The medical records do not contain any explanation of how the compensable injury caused aggravation of degenerative disc disease or left shoulder internal derangement. Therefore, we reverse the hearing officer’s determination that the compensable injury extends to these conditions and we render a new decision that the compensable injury does not extend to aggravation of degenerative disc disease or left shoulder internal derangement.

The record contains two statements from doctors regarding cervical stenosis. The first is from [Dr. S], a doctor selected by the treating doctor to act in his place. In her July 26, 2013, narrative report, Dr. S opines only on “cervical herniation at C3 with stenosis,” and determined that this condition was “not aggravated by the injury even though it shows on the MRI scan to be narrowed and stenotic.”
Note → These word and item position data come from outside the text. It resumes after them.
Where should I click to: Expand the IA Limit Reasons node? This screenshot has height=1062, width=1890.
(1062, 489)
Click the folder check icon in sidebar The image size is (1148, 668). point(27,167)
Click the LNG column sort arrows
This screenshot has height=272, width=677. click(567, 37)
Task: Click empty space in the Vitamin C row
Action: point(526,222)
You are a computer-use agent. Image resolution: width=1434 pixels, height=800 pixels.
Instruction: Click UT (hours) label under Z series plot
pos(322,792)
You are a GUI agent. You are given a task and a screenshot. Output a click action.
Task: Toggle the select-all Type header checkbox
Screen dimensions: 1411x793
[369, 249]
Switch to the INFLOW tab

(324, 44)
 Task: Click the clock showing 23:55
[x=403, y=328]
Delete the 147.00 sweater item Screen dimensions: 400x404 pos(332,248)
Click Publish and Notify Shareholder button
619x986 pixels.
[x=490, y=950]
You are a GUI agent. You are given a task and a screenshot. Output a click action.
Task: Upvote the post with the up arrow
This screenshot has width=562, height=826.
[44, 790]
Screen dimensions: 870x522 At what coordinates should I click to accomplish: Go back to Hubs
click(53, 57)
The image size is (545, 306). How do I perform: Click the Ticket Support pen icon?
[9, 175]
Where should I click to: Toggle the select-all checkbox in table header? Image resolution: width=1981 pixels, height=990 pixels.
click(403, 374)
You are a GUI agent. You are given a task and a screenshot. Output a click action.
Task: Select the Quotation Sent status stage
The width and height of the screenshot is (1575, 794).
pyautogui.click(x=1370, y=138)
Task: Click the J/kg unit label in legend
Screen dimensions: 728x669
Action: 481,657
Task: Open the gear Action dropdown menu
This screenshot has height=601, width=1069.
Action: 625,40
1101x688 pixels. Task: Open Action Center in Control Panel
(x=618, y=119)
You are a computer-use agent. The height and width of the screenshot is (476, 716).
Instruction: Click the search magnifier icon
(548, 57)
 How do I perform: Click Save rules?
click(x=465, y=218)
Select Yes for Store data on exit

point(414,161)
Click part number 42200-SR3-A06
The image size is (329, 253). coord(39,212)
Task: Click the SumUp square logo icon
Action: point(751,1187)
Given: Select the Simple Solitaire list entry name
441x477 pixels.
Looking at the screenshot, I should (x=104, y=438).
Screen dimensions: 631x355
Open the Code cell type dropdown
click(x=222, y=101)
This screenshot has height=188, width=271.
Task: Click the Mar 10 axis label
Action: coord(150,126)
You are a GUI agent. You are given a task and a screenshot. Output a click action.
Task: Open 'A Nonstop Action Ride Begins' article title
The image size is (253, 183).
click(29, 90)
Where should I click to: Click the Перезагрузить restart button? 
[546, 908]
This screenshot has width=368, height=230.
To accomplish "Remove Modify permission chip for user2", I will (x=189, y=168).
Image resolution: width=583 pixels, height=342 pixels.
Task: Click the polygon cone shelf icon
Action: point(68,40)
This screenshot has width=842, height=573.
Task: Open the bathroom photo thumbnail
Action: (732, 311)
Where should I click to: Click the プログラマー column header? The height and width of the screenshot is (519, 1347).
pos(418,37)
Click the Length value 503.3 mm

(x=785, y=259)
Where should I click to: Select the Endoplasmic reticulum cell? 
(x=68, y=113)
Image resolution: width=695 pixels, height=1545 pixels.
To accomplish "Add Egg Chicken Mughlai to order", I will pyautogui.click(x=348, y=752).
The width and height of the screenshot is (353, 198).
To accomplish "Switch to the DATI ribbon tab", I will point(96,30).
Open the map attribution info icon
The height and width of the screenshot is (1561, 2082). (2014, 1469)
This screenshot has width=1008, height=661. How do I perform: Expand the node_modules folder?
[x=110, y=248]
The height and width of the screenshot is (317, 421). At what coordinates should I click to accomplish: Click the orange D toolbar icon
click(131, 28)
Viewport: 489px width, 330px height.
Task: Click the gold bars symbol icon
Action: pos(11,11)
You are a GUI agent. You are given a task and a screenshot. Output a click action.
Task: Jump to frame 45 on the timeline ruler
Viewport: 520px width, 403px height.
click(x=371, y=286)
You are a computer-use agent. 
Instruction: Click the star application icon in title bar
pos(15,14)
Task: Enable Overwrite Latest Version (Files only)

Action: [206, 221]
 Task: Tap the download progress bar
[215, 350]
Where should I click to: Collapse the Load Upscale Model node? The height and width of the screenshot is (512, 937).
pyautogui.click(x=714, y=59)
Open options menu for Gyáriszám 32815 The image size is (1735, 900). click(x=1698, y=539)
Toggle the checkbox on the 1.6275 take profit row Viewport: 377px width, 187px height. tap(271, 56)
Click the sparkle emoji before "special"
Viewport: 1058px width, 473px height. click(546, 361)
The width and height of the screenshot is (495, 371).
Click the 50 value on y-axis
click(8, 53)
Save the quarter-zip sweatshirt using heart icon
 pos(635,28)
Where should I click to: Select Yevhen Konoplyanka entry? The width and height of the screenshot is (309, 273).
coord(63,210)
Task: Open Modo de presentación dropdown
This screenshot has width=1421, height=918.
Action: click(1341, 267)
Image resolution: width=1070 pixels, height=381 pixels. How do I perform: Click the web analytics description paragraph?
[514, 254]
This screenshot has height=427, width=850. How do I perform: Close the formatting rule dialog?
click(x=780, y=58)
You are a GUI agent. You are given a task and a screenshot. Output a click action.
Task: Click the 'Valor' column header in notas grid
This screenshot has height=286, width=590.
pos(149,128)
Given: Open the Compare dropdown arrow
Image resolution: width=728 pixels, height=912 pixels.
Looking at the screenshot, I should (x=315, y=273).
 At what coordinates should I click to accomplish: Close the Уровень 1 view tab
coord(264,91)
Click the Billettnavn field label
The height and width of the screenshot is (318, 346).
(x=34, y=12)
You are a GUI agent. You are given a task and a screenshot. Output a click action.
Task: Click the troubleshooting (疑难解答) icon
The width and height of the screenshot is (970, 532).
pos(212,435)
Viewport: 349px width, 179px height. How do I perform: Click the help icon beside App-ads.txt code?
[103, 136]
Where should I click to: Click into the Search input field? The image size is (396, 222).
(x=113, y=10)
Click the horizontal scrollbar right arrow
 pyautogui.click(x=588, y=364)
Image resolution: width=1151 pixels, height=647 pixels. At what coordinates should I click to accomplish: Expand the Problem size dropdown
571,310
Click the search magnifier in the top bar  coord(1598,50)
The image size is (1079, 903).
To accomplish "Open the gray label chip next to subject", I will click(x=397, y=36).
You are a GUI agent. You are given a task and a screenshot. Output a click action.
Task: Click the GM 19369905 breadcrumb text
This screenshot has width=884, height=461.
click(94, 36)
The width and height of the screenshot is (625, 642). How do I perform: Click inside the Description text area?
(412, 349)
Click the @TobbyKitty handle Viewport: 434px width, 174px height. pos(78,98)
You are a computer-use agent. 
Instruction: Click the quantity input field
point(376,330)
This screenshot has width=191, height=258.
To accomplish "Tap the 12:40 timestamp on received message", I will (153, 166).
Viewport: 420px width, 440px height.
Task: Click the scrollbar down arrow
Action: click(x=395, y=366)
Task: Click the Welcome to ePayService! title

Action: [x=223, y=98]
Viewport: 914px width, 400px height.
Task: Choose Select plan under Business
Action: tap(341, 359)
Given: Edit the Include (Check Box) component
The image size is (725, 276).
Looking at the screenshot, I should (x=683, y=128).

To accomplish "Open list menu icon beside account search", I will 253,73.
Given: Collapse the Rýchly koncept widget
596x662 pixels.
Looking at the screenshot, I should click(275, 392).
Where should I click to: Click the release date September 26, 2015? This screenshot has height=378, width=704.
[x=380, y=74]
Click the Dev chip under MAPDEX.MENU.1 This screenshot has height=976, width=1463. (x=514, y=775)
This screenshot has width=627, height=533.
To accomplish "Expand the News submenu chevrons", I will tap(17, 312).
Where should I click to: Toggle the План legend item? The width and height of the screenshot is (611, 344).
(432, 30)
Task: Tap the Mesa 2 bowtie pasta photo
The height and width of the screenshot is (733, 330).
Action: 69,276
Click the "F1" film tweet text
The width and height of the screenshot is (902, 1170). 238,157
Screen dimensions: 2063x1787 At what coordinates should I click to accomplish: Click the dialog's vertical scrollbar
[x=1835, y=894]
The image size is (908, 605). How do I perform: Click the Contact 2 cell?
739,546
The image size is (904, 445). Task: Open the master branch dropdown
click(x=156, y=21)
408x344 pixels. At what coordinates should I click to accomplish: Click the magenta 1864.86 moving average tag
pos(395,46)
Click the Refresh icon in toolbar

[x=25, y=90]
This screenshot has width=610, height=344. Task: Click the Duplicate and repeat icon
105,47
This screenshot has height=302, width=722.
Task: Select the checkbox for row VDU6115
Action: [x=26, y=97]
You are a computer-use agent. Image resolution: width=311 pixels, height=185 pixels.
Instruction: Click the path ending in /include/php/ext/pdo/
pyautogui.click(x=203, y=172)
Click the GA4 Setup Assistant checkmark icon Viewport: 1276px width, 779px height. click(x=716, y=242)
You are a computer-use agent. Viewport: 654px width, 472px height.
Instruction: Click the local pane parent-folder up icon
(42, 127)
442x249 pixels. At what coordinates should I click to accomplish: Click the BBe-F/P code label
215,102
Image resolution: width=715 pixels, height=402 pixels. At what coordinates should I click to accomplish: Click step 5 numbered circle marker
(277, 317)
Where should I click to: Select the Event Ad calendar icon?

The other statement is from [Dr. G], the designated doctor appointed by the Texas Department of Insurance, Division of Workers’ Compensation (Division) to determine MMI, IR, and return to work. In an addendum dated August 16, 2013, Dr. G stated that the diagnosis of C3 herniation with stenosis “was not directly related and not aggravated by the injury itself.” Regarding herniations with stenosis at C4-7, Dr. G stated that these “were aggravated.” Dr. G went on to explain that:

. . . [C4-7] were aggravated at the point of injury to the point that they needed to have surgical intervention in order to deal with the problem that was created from the fall. Therefore, the answer is C3 alone was not aggravated. However, with [C4-7] there was stenosis, osteophytes formation, and impingement of multiple nerve roots; these were all aggravated by the injury itself. . . .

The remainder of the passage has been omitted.